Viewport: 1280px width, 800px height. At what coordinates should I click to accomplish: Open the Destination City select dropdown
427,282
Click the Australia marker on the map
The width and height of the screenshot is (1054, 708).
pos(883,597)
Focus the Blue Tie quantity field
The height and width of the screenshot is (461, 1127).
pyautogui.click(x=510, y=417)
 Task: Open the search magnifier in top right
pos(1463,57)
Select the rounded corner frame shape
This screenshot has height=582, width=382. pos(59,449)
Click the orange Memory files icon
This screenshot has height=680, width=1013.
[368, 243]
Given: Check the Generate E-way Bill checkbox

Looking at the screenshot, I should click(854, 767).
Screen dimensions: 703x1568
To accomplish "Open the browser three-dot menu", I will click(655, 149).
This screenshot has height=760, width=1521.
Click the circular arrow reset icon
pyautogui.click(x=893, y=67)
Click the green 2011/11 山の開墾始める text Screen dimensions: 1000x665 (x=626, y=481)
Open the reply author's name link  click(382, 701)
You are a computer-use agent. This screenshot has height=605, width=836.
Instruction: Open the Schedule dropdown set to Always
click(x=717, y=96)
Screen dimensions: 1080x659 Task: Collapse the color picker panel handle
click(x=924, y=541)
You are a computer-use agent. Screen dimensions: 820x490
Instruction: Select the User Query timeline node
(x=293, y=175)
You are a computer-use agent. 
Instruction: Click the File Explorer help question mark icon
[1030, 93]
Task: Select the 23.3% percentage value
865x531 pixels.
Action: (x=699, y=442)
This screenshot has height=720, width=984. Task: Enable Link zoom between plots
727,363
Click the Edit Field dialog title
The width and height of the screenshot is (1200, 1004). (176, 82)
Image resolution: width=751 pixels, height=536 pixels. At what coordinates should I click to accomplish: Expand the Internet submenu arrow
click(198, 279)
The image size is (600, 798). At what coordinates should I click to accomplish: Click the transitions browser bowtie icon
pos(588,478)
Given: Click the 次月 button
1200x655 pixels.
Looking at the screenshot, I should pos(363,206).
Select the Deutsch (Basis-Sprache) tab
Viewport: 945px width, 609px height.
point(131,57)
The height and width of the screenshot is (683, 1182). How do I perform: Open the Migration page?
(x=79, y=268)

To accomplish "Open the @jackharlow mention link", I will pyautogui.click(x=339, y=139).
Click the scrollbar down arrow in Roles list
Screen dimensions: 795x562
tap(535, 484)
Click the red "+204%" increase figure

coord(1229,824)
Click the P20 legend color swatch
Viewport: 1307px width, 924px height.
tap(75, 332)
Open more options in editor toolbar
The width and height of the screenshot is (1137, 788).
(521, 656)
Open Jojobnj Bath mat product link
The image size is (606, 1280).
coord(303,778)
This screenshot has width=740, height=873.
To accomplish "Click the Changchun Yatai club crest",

________________

→ **Exercise**
Among the lines above, find the one with "The height and width of the screenshot is (461, 1127)." and the one with "Screen dimensions: 703x1568". Quote both and everything between them, exactly.

→ **Exercise output**
The height and width of the screenshot is (461, 1127).
pyautogui.click(x=510, y=417)
 Task: Open the search magnifier in top right
pos(1463,57)
Select the rounded corner frame shape
This screenshot has height=582, width=382. pos(59,449)
Click the orange Memory files icon
This screenshot has height=680, width=1013.
[368, 243]
Given: Check the Generate E-way Bill checkbox

Looking at the screenshot, I should click(854, 767).
Screen dimensions: 703x1568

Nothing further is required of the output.